The pandemic may have opened the public’s eyes to the roles black women play, however, advocates say. During the lockdowns, 51% of black women were working as essential workers compared with 38% of white women, according to an analysis by Lean In, a non-profit for women’s rights.

Millions of essential workers continued to go to work throughout the crisis at jobs in health care, public transit, deliveries, grocery stores and other businesses that remained open. “Most essential workers are pretty much invisible to most Americans, so to have the country be naming and visualising and talking about essential workers was a big eye-opener for most people,” said Rinku Sen, a racial justice advocate and member of the Women’s March, a U.S. women’s rights group.

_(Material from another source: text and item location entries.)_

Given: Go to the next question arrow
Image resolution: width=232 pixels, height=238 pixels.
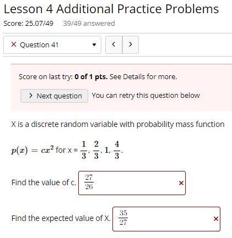Looking at the screenshot, I should [x=131, y=45].
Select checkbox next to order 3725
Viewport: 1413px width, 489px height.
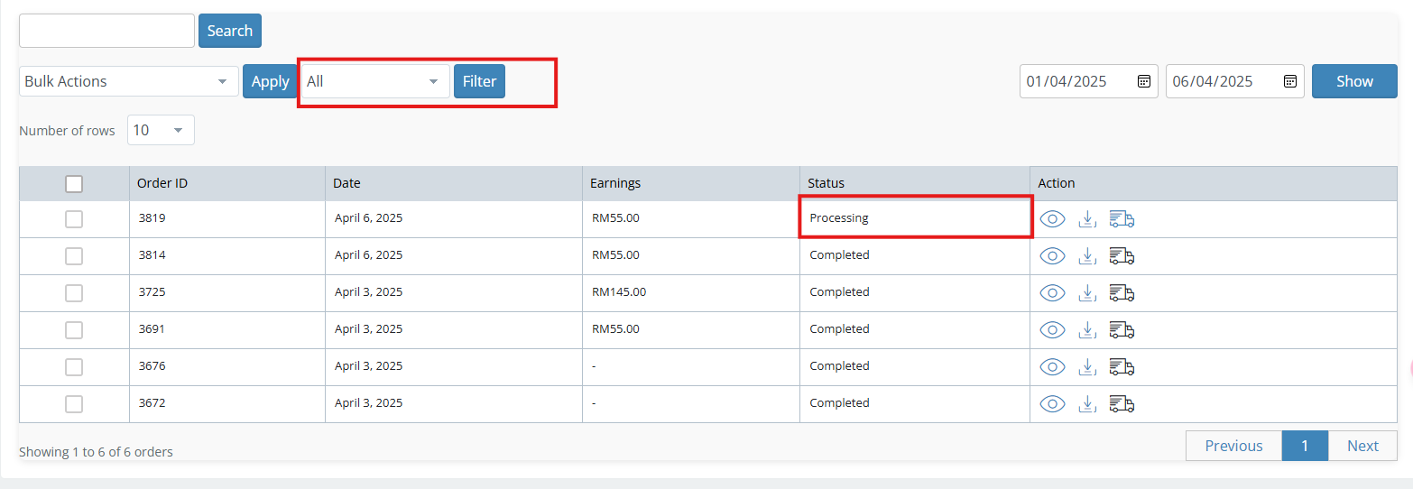[74, 292]
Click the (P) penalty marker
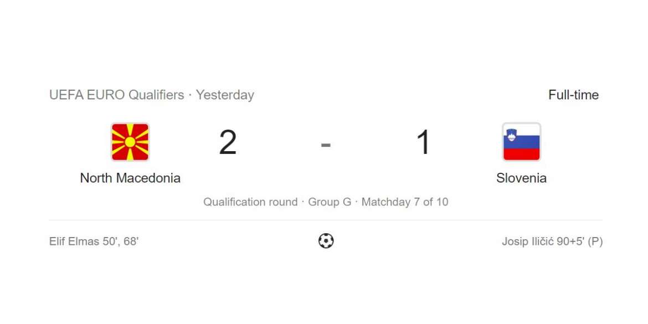The height and width of the screenshot is (324, 648). click(x=595, y=241)
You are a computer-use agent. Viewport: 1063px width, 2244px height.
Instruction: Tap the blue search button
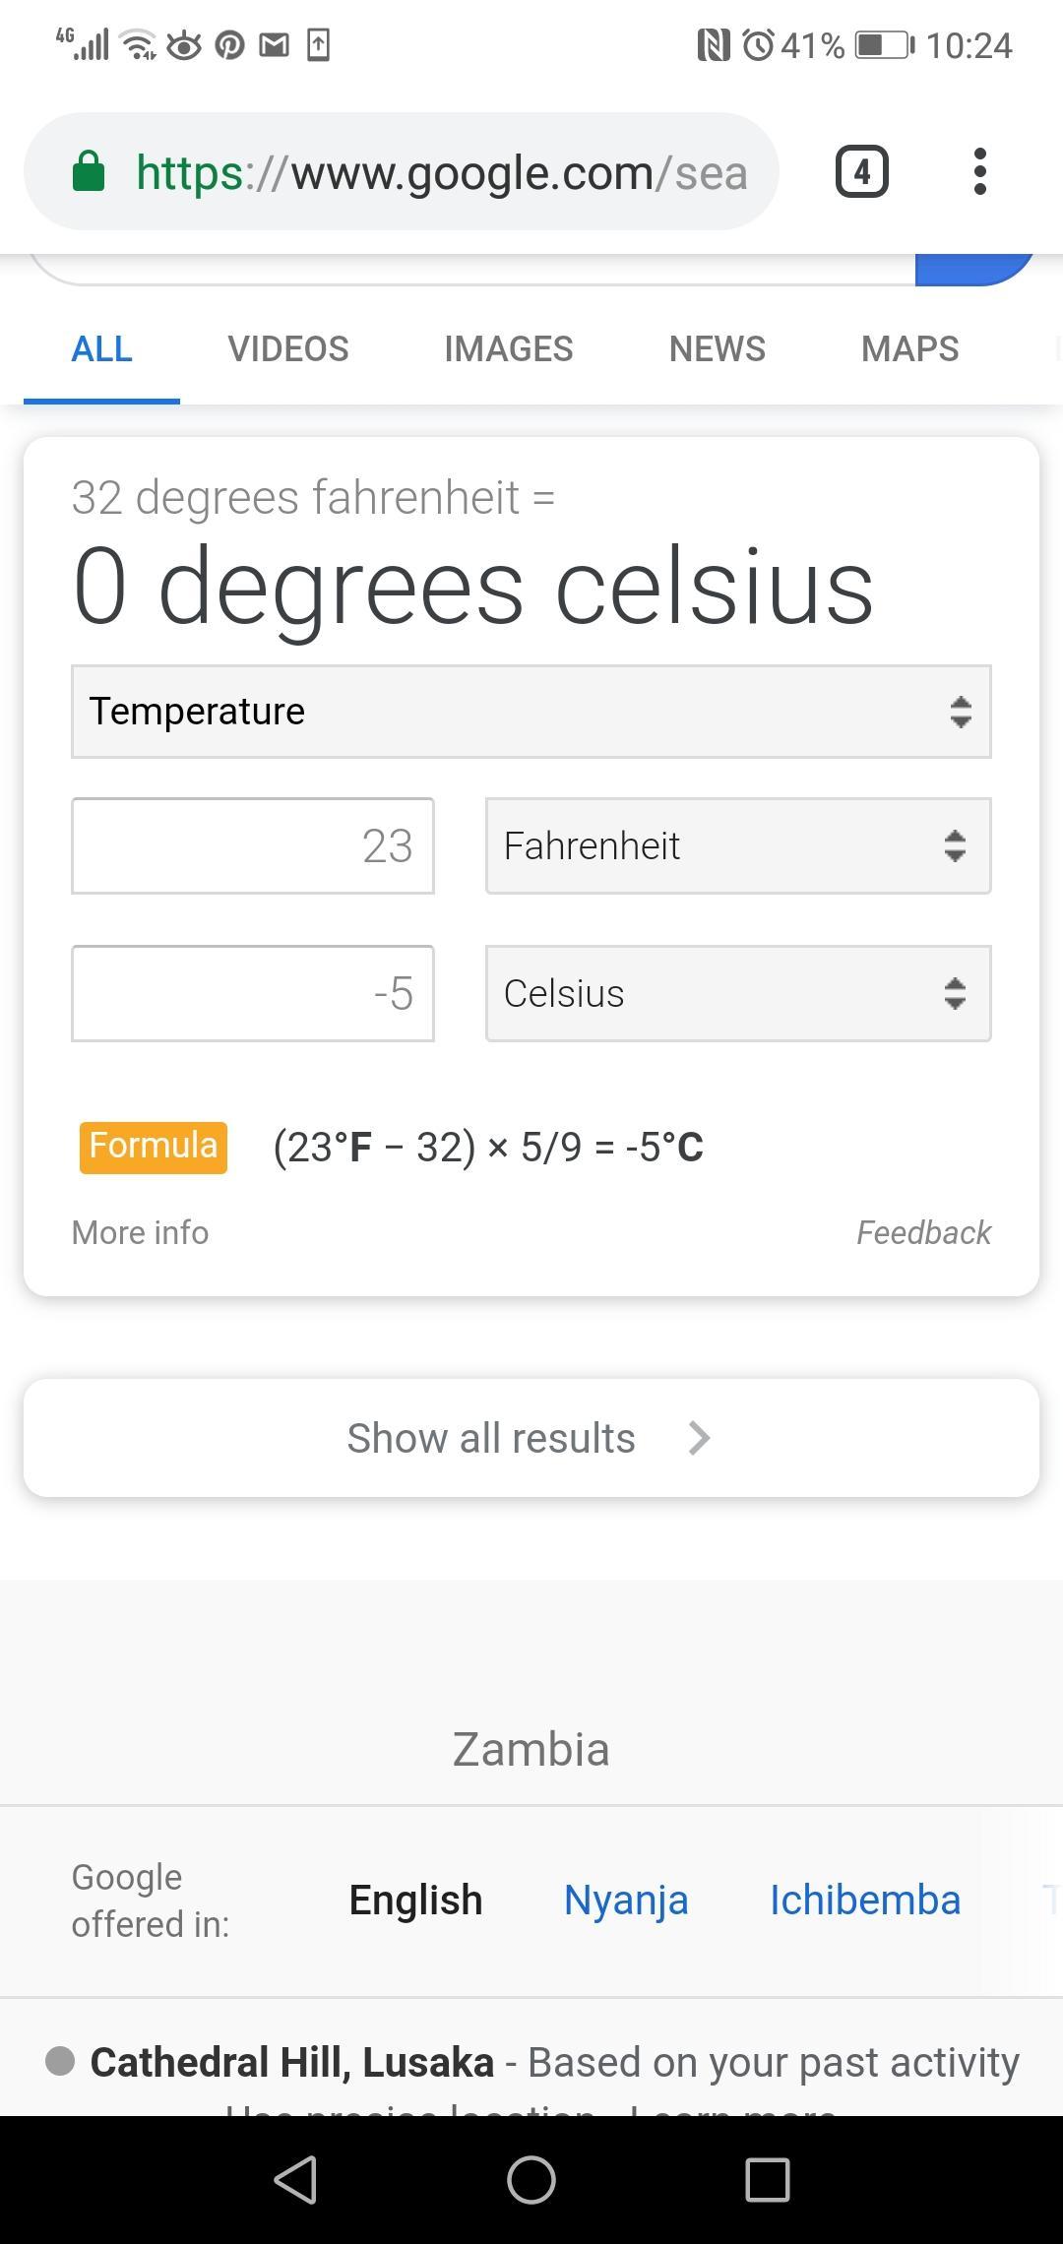pyautogui.click(x=974, y=269)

In the wake of nationwide calls for action, U.S. Democrats in Congress, led by a group of black legislators, unveiled sweeping legislation this week to reform law enforcement agencies. Lloyd was pessimistic that entrenched economic injustices black women face in the United States can be overcome. “Systemic racism is a problem and it will not be fixed in our lifetime,” she said. “If it’s not kneeling on a neck, it’s going to be something else.”